Free Cash Flow/Share 0.39 1.35 0.03 1.31 1.06

Operating Cash Flow/Share 3.14 4.60 3.89 4.47 3.74

You are required to:

(a) Select and justify at least 10 financial ratios and calculate 2 non-financial ratios to analyse the performance and financial position of the two companies.

You are expected to use charts to compare performance of the two companies. You will need to look at the audited financial statement and carry out further research to explain the performance of the company over the five years.

For clarity, you are expected to rank the companies based on the individual benchmarks and overall. (50 Marks)

(b) Write a memo to the managing director of the number two (poor performing) company with recommendations of how the financial performance of the business can be improved. (15 marks)

(c) Outline the limitations of relying on financial ratios to interpret firm performance? (5 Marks)

(Total 70 Marks)

You are expected to research for more information on the companies and cite the material correctly. You can use the Global Business Browser database to access analysts’ and SWOT reports.

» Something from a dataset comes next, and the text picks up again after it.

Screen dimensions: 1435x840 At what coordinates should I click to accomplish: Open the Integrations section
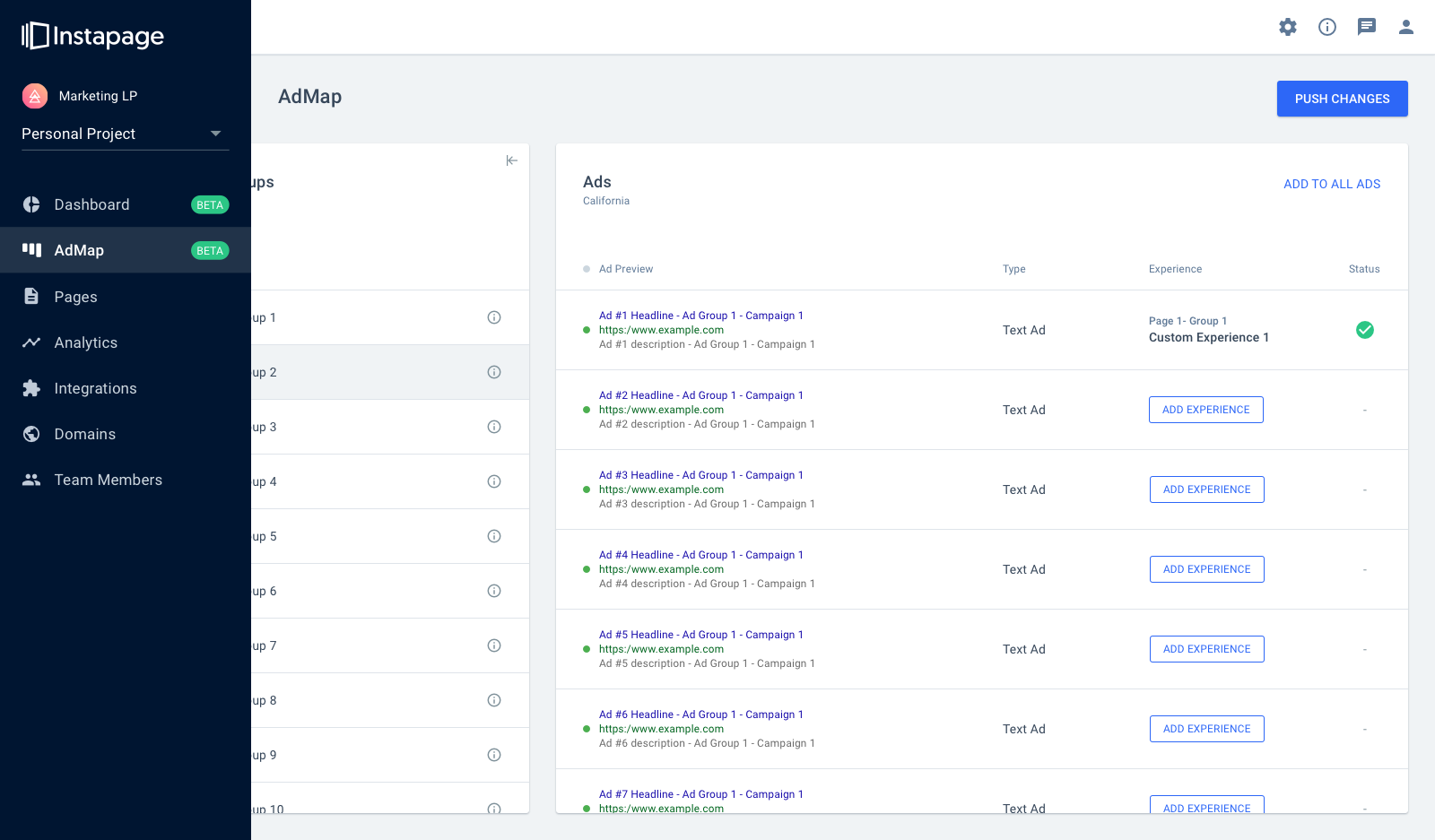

Question 2: Advanced: Discussion of alternative investment appraisal techniques and the calculation of payback and Net Present value for two mutually exclusive projects.

Peer Ltd has the opportunity to become involved in one of two potential and mutually exclusive (but not both) projects. Each project will involve the purchase of machines.

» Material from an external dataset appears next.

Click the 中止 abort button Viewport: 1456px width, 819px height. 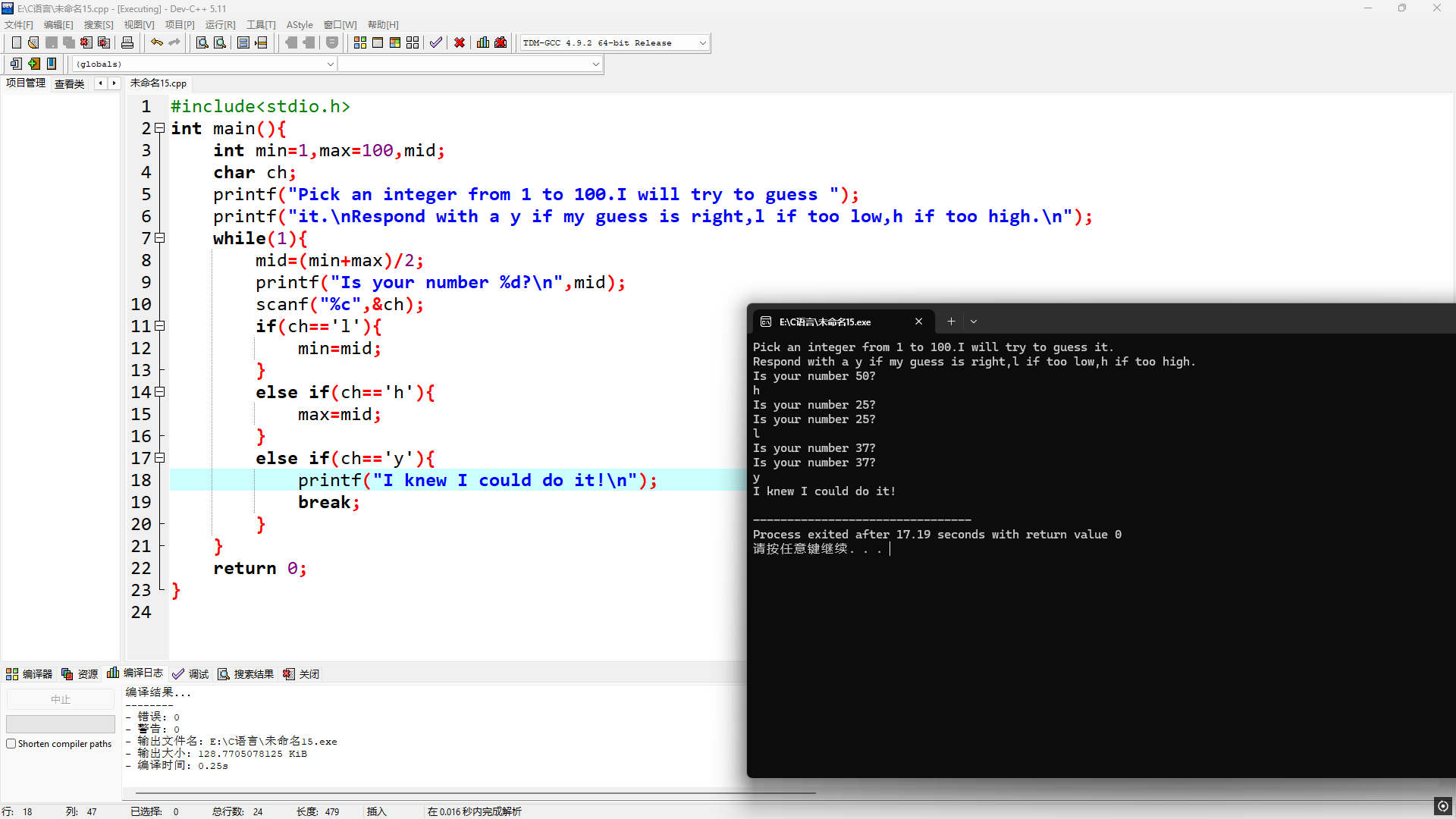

The following data relates to the two projects:

Project PE3 ER5

£ £

Initial Cost 205,000 150,000

Profits: Year 1 35,000 30,000

Year 2 50,000 25,000

Year 3 10,000 – 50,000

Year 4 10,000 10,000

Year 5 50,000 3,000

Year 6 2,000

Additional Information:

All cash flows take place at the end of the year apart from the original investment in the project which takes place at the beginning of the project.
Project PE3 machinery is to be disposed of at the end of year 5 with a scrap value of £5,000.
Project ER5 machinery is to be disposed of at the end of the year 3 with a nil scrap value and replace with new project machinery that will cost £100,000.
The cost of this additional machinery has been deducted in arriving at the profit projections for ER5 for year 3. It is projected that it will last for three years and have a Nil scrap value.
The company’s policy is to depreciate its assets on a straight line basis.
The discount rate to be used by the company is 10%.

Required:

Using appropriate investment appraisal techniques advise senior management whether they should opt for project PE3 or Project ER5.
(20 marks)

Discuss the limitations of using investment appraisal technique to aid long term decision making.
(10 marks)

(Total 30 marks)

ADDITIONAL GUIDANCE

All calculations must be detailed and presented clearly.
Use of published work (citing references) within text is expected.
A full list of references should be presented at the end of the case study.
Please avoid the use of ‘I, We, Us’ in your case study. You are expected to write in third person.
Include the assignment front sheet and marking scheme which is attached to the assignment brief.
Your answer should not repeat the question as it will be included in your word count.
Formatting:
Font Type: Arial.
Font size 11/12.
Line spacing 1.5 to 2.
All pages must be numbered
All graphs, charts and tables should have a number and a title.
All text must be aligned to the left.
Good use of English, referencing, presentation will earn marks.
Submit online and on time, late submissions will not be accepted.
For extensions or deferral of assessment, please refer to the University policy on mitigating circumstances.

Accounting and Finance Penalties

Word Count*: All assessments have a word count with a tolerance of 10% only. Submissions that exceed the word count will be penalised as follows-one grade point* for every 150 words or part thereof.
Missing References – penalty is three grade points minimum (see module guide for further details).
Front sheet missing-penalty one grade point.
Word count missing or inaccurate-penalty one grade point.
** Front sheet, contents page, references and any appendices do not count in the word count.